Histoire de sexe érotique très excitante Chapitre 4

Tara a tendu la main avec précaution. « Nous savons. Et tu as raison. Même si quelque chose arrivait à papa, Sheree a la tutelle. J’ai préparé les papiers et j’ai fait en sorte que maman soit d’accord. » Elle a regardé Sheree. « J’espère que ça ne vous dérange pas, mais je ne fais plus confiance à maman. Toi et papa devez juste les signer. »

Sheree était rayonnante. « Nous n’aurons jamais à l’utiliser, mais bien sûr, ça ne me dérange pas. Sa place est ici. »

Delaney semblait avoir du mal à respirer, mais elle s’est finalement installée en silence dans un sourire tordu.

J’ai fait un signe de tête. « Vous pourriez avoir des problèmes si Charlotte le conteste. Elle prend beaucoup d’analgésiques. »

« Si elle le fait, toute la vérité sur Charles sera dévoilée. Je m’en assurerai. Elle le sait. » Le visage de Tara a été peint dans la colère.

*****

Le lendemain matin, nous avons rencontré Tara au McMansion de Charlotte, ridiculement surdimensionné.

Delaney et moi avions aperçu la voiture que Sheree avait décrite quand elle nous a déposés dans la cour pour récupérer ma Mustang.

La petite voiture brune s’est avérée être une Ford Pinto de 1973, et il était presque impossible de croire qu’elle fonctionnait réellement. J’avais des coques rouillées sur le terrain qui semblaient être en meilleur état. Nous n’avons pas eu la chance de la retrouver parce que nous avions promis de retrouver Tiffany et Tara chez Charlotte, mais nous savions quoi chercher.

Tara nous a laissé entrer, en souriant. « Maman aurait une crise si elle savait que tu es là. »

Je suis passé devant elle. « On pourrait penser qu’elle voudrait que les gens découvrent qui lui a tiré dans le dos. »

« Elle préfère mourir que de te laisser l’aider, papa. »

« Croyez-moi, je n’essaie pas de l’aider, j’essaie juste de protéger Delaney. »

Delaney est entré dans l’étude et a ouvert le panneau qui recouvrait le coffre-fort mural.

J’ai jeté un coup d’œil autour de moi, en essayant de ne pas sourire quand je pensais à la dernière fois où j’avais été dans l’étude.
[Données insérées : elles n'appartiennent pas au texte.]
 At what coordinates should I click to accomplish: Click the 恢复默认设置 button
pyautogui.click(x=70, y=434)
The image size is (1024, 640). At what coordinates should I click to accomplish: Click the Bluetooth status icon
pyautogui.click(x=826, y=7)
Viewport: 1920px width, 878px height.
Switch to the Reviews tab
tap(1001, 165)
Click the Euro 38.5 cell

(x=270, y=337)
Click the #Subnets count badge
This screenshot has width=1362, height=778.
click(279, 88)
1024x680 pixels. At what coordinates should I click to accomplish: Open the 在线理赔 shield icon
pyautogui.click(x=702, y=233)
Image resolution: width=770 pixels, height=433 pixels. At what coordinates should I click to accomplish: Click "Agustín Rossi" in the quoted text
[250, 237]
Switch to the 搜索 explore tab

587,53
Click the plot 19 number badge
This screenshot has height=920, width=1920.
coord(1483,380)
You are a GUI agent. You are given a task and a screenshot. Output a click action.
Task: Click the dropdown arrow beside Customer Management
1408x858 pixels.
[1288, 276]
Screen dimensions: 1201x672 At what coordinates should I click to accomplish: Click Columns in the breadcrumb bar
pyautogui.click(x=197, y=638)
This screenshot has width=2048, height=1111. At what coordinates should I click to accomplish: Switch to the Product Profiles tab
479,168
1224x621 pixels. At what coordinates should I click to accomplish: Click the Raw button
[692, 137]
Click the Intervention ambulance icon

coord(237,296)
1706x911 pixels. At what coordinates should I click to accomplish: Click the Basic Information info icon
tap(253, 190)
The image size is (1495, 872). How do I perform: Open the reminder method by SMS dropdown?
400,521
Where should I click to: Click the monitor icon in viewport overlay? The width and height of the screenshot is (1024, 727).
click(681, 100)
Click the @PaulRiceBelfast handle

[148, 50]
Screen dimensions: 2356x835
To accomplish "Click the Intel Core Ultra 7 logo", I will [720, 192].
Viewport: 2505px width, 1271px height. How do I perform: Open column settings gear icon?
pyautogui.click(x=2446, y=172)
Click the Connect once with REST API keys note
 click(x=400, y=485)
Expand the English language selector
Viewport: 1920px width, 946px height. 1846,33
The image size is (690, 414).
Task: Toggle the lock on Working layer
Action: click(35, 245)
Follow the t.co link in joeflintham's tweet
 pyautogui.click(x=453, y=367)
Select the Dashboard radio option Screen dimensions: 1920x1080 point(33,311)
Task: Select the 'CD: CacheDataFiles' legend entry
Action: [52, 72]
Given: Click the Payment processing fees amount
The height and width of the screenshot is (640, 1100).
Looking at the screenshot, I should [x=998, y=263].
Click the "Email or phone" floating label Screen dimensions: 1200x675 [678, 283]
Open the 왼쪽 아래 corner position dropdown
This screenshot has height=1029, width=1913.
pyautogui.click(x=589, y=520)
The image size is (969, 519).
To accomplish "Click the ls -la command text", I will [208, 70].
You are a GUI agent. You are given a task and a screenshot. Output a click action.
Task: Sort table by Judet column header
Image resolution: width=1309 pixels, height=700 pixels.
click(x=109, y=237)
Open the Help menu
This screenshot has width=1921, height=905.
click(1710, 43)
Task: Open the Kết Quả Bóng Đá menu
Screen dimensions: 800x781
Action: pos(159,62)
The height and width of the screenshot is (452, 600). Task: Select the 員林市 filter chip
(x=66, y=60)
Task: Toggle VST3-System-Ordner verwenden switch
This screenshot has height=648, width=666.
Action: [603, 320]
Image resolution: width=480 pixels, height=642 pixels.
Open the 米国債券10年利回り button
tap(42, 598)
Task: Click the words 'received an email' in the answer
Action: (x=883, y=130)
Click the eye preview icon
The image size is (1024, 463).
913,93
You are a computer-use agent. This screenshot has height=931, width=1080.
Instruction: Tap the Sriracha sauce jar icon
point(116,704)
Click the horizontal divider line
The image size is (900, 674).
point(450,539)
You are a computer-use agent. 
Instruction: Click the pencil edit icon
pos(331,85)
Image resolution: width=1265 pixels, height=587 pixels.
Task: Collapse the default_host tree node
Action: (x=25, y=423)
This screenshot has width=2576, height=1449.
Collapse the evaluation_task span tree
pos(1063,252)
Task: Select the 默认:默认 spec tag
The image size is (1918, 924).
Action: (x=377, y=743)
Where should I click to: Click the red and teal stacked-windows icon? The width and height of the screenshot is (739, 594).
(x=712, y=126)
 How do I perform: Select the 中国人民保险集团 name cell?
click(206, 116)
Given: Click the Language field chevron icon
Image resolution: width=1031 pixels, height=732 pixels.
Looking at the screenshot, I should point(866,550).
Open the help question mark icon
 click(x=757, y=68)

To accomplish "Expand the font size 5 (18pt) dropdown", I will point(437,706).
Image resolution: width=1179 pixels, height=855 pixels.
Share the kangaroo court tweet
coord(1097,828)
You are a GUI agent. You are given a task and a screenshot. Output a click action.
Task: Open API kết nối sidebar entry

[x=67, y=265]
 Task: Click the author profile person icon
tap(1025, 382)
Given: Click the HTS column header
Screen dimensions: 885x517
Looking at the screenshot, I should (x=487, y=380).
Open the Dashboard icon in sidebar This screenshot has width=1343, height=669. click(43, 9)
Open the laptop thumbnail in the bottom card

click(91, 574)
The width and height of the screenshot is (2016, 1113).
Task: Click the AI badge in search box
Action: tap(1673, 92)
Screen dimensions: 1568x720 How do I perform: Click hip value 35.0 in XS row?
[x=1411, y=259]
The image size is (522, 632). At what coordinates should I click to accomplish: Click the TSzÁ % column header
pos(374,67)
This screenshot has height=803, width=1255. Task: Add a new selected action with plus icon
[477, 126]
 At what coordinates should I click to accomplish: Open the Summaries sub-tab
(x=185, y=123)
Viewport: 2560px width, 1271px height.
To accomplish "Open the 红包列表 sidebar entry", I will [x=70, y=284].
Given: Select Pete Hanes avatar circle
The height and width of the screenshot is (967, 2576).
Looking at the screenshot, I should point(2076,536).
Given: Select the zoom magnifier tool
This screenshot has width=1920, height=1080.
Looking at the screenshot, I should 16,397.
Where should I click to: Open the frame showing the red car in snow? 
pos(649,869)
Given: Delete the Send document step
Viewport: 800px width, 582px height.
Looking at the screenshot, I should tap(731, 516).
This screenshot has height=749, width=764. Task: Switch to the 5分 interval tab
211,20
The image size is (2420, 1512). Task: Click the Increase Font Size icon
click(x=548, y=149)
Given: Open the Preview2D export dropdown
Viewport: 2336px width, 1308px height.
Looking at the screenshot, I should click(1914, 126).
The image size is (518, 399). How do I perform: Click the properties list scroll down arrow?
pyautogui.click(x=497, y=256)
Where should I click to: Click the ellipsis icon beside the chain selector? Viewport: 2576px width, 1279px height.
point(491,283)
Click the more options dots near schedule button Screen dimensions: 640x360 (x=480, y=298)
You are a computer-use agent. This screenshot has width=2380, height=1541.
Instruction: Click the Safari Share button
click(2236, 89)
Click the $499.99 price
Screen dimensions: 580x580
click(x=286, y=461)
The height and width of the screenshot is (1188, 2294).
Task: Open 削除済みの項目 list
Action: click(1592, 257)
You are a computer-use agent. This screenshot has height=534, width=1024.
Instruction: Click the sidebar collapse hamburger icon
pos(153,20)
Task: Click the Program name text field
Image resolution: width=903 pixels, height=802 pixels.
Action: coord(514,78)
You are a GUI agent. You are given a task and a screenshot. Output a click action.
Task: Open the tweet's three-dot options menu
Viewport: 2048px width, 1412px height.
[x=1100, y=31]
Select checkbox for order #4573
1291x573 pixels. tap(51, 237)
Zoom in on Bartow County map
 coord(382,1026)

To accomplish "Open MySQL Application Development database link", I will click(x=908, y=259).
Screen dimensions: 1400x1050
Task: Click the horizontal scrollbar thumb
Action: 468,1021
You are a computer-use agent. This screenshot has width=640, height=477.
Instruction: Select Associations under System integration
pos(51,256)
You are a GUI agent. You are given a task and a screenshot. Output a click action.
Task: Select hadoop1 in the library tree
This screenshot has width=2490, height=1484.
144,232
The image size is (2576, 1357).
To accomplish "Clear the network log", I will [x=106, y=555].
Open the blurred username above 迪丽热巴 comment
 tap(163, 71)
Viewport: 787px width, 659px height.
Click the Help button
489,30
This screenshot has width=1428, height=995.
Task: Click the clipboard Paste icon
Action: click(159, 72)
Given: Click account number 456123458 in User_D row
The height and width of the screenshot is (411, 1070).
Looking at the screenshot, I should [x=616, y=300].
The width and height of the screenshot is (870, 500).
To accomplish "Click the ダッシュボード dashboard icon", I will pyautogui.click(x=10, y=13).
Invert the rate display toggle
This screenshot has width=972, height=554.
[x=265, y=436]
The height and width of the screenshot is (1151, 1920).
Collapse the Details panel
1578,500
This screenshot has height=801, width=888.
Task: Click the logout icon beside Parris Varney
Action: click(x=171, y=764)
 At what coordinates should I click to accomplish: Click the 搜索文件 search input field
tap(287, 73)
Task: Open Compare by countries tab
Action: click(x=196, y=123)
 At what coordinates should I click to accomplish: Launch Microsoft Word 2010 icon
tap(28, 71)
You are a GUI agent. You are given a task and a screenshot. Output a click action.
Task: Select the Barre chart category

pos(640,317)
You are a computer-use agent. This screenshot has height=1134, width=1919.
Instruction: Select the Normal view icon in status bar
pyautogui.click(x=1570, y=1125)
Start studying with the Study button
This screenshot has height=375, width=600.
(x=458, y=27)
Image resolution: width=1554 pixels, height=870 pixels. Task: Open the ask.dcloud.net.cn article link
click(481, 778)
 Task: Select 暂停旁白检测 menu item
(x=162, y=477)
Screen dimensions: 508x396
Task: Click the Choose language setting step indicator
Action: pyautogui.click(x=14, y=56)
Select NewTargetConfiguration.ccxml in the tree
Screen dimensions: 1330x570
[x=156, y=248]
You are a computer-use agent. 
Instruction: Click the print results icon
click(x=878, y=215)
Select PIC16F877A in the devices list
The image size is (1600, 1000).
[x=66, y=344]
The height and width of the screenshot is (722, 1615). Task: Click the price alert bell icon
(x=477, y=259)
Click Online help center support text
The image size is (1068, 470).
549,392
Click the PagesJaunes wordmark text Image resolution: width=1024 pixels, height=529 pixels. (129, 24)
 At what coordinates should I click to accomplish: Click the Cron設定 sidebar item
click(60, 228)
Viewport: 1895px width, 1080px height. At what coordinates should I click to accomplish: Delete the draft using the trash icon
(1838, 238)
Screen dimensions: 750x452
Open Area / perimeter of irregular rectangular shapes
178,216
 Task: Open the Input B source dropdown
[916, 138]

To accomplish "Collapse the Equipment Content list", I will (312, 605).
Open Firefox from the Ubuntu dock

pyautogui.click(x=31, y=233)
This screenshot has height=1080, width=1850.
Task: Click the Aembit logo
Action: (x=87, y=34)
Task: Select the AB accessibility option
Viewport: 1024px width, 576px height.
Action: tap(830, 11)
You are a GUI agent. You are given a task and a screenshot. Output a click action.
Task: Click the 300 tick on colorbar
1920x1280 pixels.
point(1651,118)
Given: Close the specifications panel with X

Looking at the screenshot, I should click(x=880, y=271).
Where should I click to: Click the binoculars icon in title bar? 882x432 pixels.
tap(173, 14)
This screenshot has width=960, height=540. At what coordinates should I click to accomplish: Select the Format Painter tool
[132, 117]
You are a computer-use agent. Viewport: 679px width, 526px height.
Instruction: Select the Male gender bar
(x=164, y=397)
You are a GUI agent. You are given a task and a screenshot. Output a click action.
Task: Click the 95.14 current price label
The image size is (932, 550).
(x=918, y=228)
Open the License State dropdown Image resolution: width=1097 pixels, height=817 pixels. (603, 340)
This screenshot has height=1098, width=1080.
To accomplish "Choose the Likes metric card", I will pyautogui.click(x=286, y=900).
Le jour où le sénateur Charles Morris avait décidé de se prendre une balle plutôt que d’aller en prison pour avoir tenté d’assassiner sa propre fille, bien qu’il ne la voyait pas de cette façon.

Il avait rendu le monde un peu meilleur, un peu plus propre.

Delaney a réussi à ouvrir le coffre-fort du premier coup, se retournant vers nous avec un sourire suffisant.

Tara a fait un pas en avant. « Trois clés USB et une pile de documents. »

J’ai commencé à trier les documents pendant qu’elle allumait son ordinateur portable et commençait à essayer les clés USB.

« Projets de loi. Quelques avis de retard. Un grand livre pour une « C&M Consulting ». J’ai commencé à les trier plus soigneusement. « La mort de Chuck a dû vraiment la secouer. Les avis de retard datent tous d’après ça. Bon sang, c’est beaucoup d’argent. Qu’est-ce que ce service de piscine fait pour elle ? » J’étais sur le point de faire craquer le « garçon de piscine » mais j’ai arrêté quand j’ai réalisé que Delaney écoutait attentivement.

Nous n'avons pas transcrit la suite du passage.